Set task A:
Answer these questions about the ML security assignment, one per line:
(i) What is the deadline for submitting it?
(ii) Which pretrained model is loaded for image classification?
(iii) On which dataset does that model achieve high accuracy?
Set task B: Reproduce the part of the ML security assignment starting with "Homework 5: ML" and going on through "of the assignment.".

Text extract:
____________

Homework 5: ML Security¶

Deadline: 11:59 pm, Thursday, November 9, 2023¶

In this assignment, you will perform adversarial attacks on a pretrained image classifier written in Pytorch. You will also answer some conceptual questions about adversarial learning and formal certification of neural networks.

Part 1: Attacking a neural network¶

Here are some libraries that you need to do this part of the assignment.

In [4]:
#import required libs
import torch
import torch.nn
#from torch.autograd.gradcheck import zero_gradients
import torch.nn.functional as F
import torchvision.models as models
from PIL import Image
from torchvision import transforms
import numpy as np
import requests, io, json
import matplotlib.pyplot as plt
from torch.autograd import Variable
%matplotlib inline

Now you load the Inception v3 model for image classification. The model is based on this paper and achieves high accuracy on the Imagenet dataset.

In [5]:
inceptionv3 = models.inception_v3(pretrained=True) #download and load pretrained inceptionv3 model
inceptionv3.eval();
/home/jay/.local/lib/python3.10/site-packages/torchvision/models/_utils.py:208: UserWarning: The parameter 'pretrained' is deprecated since 0.13 and may be removed in the future, please use 'weights' instead.

____________

Dataset excerpts:

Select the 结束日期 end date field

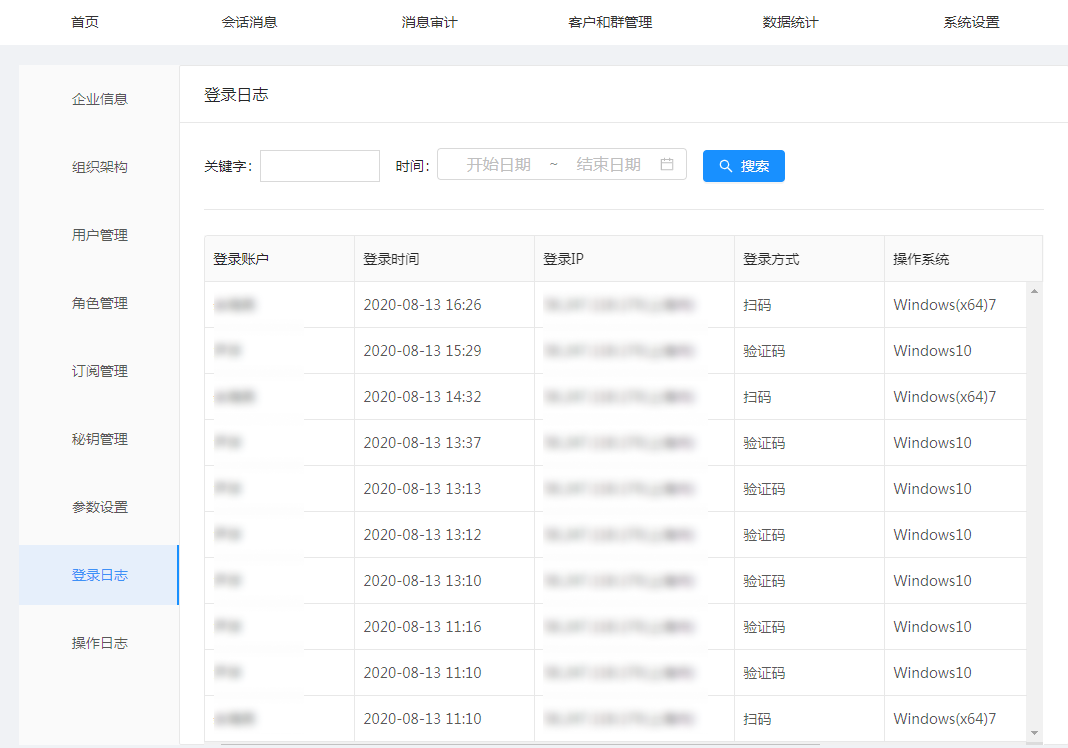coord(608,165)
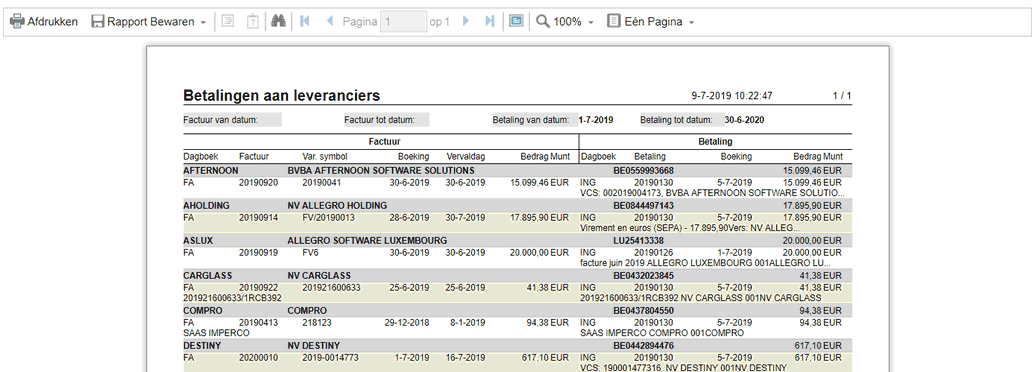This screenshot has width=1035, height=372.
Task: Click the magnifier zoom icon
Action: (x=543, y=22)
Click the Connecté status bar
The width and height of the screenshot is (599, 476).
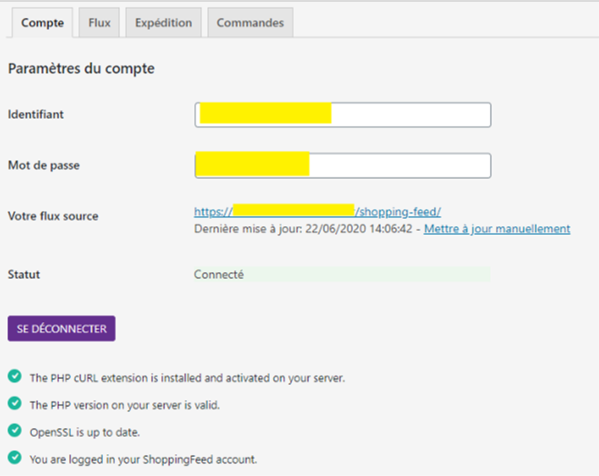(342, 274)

____________

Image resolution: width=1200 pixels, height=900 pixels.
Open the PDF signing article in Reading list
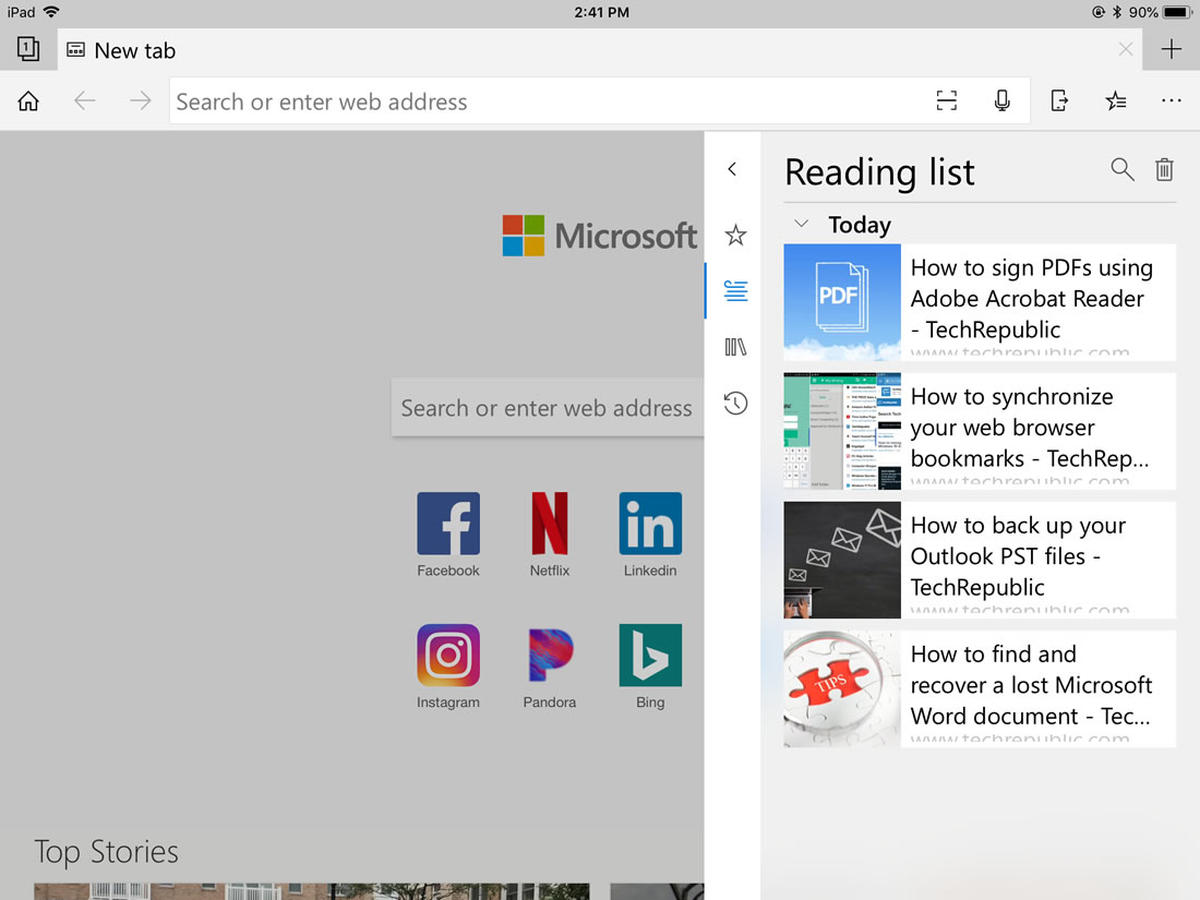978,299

____________

Written response A:
(i) 11:59 pm, Thursday, November 9, 2023
(ii) Inception v3
(iii) Imagenet

Written response B:
Homework 5: ML Security¶

Deadline: 11:59 pm, Thursday, November 9, 2023¶

In this assignment, you will perform adversarial attacks on a pretrained image classifier written in Pytorch. You will also answer some conceptual questions about adversarial learning and formal certification of neural networks.

Part 1: Attacking a neural network¶

Here are some libraries that you need to do this part of the assignment.